Eine Gesundheitsministerkonferenz beschloss, ab September mit Drittimpfungen zu starten. Die Auffrischungsimpfung (Booster) soll zunächst den vulnerablen Gruppen zukommen. 1,8 Milliarden Dosen habe die EU bei Biontech schon vorbestellt, prahlte Frau von der Leyen. Das sei der größte Anschlussauftrag weltweit und reiche für mögliche Booster-Impfungen der gesamten EU. In krassem Gegensatz dazu verlangte WHO-Chef Tedros Adhanom Ghebreyesus „eine dringende Umkehr“ der Praxis, „dass der Großteil der Impfstoffe an reiche Länder geht.“ Er forderte den Stopp der Drittimpfungen bis weltweit 10 Prozent geimpft seien. Die Pandemie und stets neue Mutationen ließen sich nur in allen Ländern gleichzeitig eindämmen.
Ziel der WHO ist die Impfung von mindestens 10 Prozent der Bevölkerung jedes Landes bis Ende September, von 40 Prozent bis Ende 2021. Bis Juli wurden laut Weltbank in den reichen Ländern im Schnitt 101 Impfdosen pro 100 Einwohner verabreicht, in den 29 ärmsten Ländern der Welt aber weniger als zwei Impfdosen. In den meisten Ländern Afrikas war die Impfquote unter 2 Prozent. Ihre Teilnahme an der internationalen Initiative Covax, die für arme Länder Impfstoffe besorgen sollte, hatte die EU an die ganz große Glocke gehängt. Covax sammelte Geld und verteilte einige Millionen Dosen gespendeter Impfstoffe, nicht zuletzt AstraZeneca-Restposten, die sonst verfallen wären. Gemessen am Bedarf, ein Tropfen auf den heißen Stein.
Die weltweite, von Südafrika und Indien unterstützte Forderung, Patentrechte auszusetzen, um mehr Ländern die Impfstoffproduktion zu ermöglichen, würgte die EU-Pharma-Lobby im Verein mit der deutschen Bundeskanzlerin Merkel beizeiten ab. Damit wurde das Angebot verknappt und vor allem Pharmakonzernen aus den USA und Deutschland Monopolpreise und horrende Profite gesichert. Zahlungskräftige reiche Länder rissen sich das Gros der Impfstoffe unter den Nagel. Eigentumsrecht und Profit rangieren im Wertewesten nun mal höher als universelle Menschenrechte.
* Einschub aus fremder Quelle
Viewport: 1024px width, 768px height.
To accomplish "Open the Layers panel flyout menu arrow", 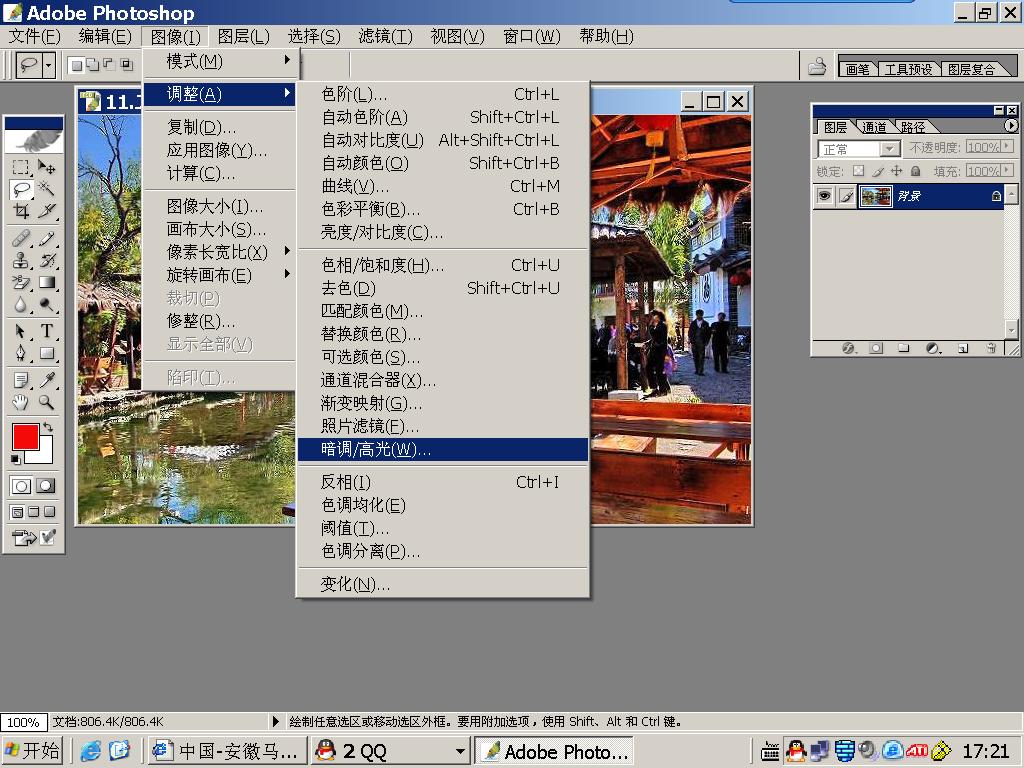I will (x=1011, y=126).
Laut Boao-Forum hatten bis Mai 2021 Impfstoffhilfen und -exporte Chinas die aller anderen Länder zusammen übertroffen. Bis dahin hatte China rund 252 Millionen Impfstoffdosen exportiert, was 42 Prozent seiner gesamten Impfstoffproduktion gleichkam. In den USA spritzte man 330 Millionen Dosen, was 99 Prozent ihrer Produktion entsprach. Die Exporte der EU beliefen sich mit 111 Millionen Dosen auf 11 Prozent ihrer Impfstoffe. Russland exportierte bis dahin 35 Prozent seiner Impfstoffproduktion oder 69 Millionen Dosen. Parallel zur hohen Ausfuhr will China 70 Prozent seiner Bevölkerung bis Ende 2021 geimpft haben (german.china.org.cn 30.7.21).
Drittimpfungen werden für manche Impfstoffe auch in China und in Kuba diskutiert. Skepsis stellt sich aber ein, weil der Vorstoß für Booster-Impfungen in den USA und der EU zuerst von den am meisten profitierenden Herstellern Biontech und Pfizer ausging. Die US-Gesundheitsbehörde CDC reagierte bisher verhalten und kündigte zunächst eigene, von den Herstellern unabhängige Studien an. Den Damen Merkel und von der Leyen dürfte so viel Zurückhaltung fern liegen, nachdem sie das Patentrecht mit Zähnen und Klauen retteten, während Biden schon einzulenken drohte.
Alte Menschen und vulnerable Gruppen in unserem Land müssen nun hoffen, dass die Ständige Impfkommission, die schon wegen ihrer Vorsicht bei der Kinderimpfung stark unter Druck steht, die Frage von möglichen Booster-Impfungen trotzdem gewissenhaft prüft, bevor sie Empfehlungen abgibt. Viele arme Länder der Welt sind weiterhin auf die von den bürgerlichen Medien gebrandmarkte, chinesische, russische und zunehmend auch kubanische „Impfdiplomatie“ angewiesen, um sich zu versorgen oder um beim Aufbau eigener medizinischer Versorgungskapazitäten zu kooperieren.